This project aims to predict heart failure using logistic regression, leveraging a dataset sourced from Kaggle. The dataset contains vital health-related features of individuals, and through logistic regression, we determine the likelihood of heart disease occurrence. Additionally, we explore the dataset, preprocess it to handle missing values, visualize key insights, apply encoding and normalization techniques, and perform hyperparameter tuning to optimize model performance. Moreover, we compare the effectiveness of logistic regression with the random forest algorithm to identify the best predictive approach.
The dataset (heart.csv) comprises 918 instances and encompasses a range of health indicators. Each data point provides valuable information for predicting the presence or absence of heart disease.
Before model training, we preprocess the data. This involves handling missing values, ensuring consistency, and preparing the dataset for analysis. Missing data is addressed using appropriate techniques to maintain data integrity.
Data visualization is employed to gain insights into the dataset's characteristics. Visual representations aid in understanding feature distributions, correlations, and potential patterns, contributing to better model selection and interpretation.
Categorical variables are encoded to facilitate model training. This transformation ensures compatibility with the chosen machine learning algorithms, enhancing the accuracy and efficiency of predictions.
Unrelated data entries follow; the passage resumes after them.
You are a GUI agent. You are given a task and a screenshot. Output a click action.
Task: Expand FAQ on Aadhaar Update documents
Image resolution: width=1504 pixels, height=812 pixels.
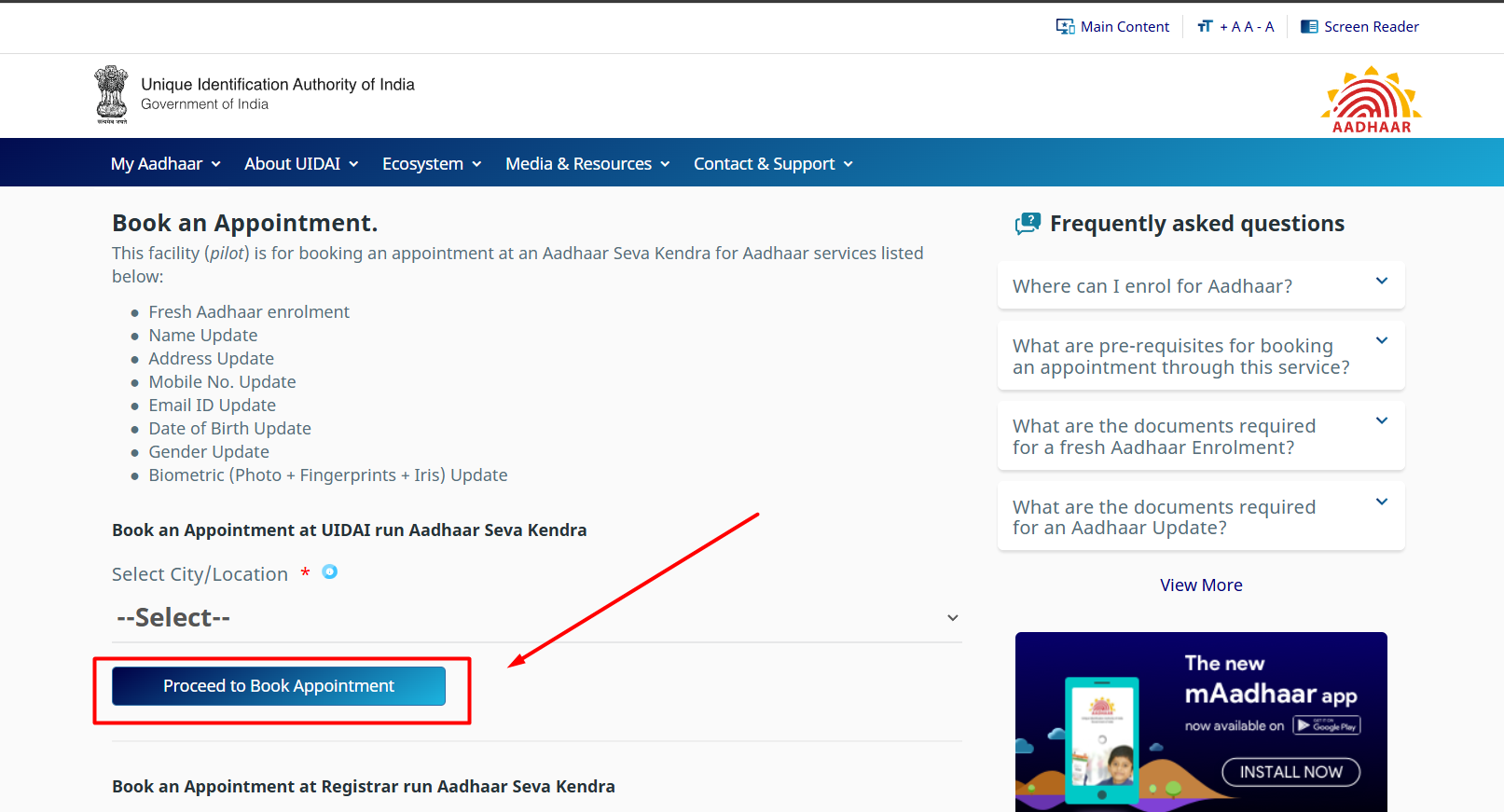point(1200,516)
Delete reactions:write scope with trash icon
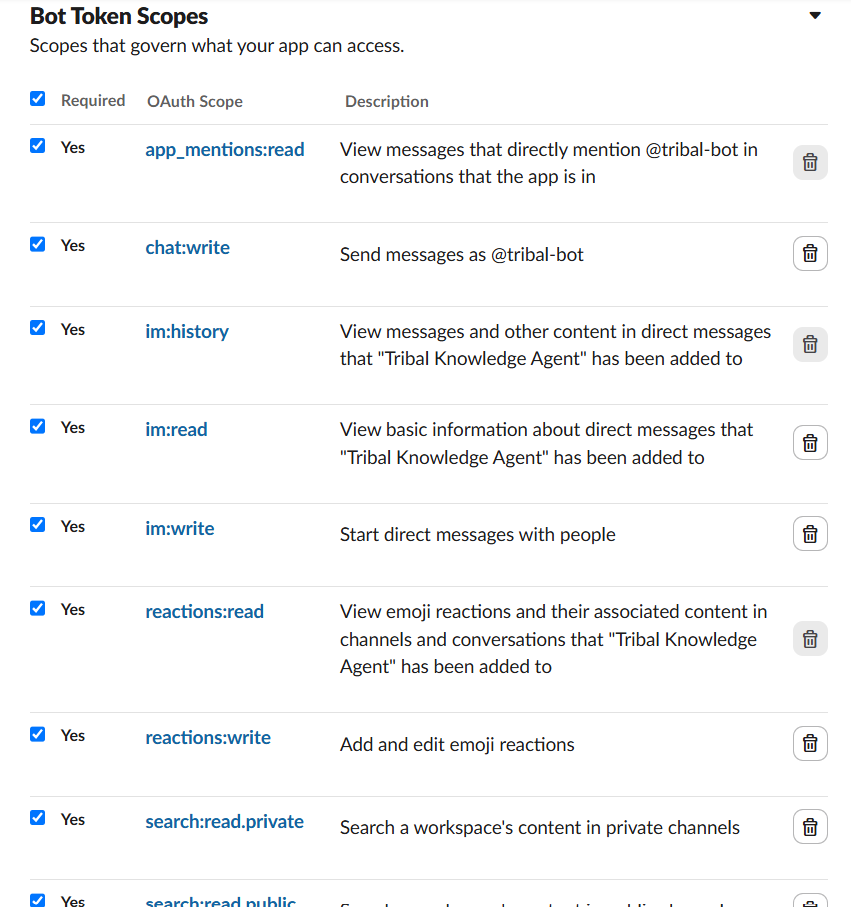This screenshot has width=851, height=907. [x=810, y=744]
Feature normalization is performed to standardize the scale of input variables. This step optimizes model convergence and improves performance, particularly for algorithms sensitive to feature magnitudes.
Optimizing model parameters is crucial for achieving the best predictive performance. Hyperparameter tuning techniques are applied to fine-tune model settings, enhancing predictive accuracy and generalization ability.
We evaluate the effectiveness of logistic regression and random forest algorithms for heart failure prediction. By comparing their performance metrics, including accuracy, precision, recall, and F1-score, we determine the most suitable algorithm for this task.
Through these steps, we aim to develop a reliable heart failure prediction model that can assist healthcare professionals in early detection and intervention, potentially saving lives and improving patient outcomes.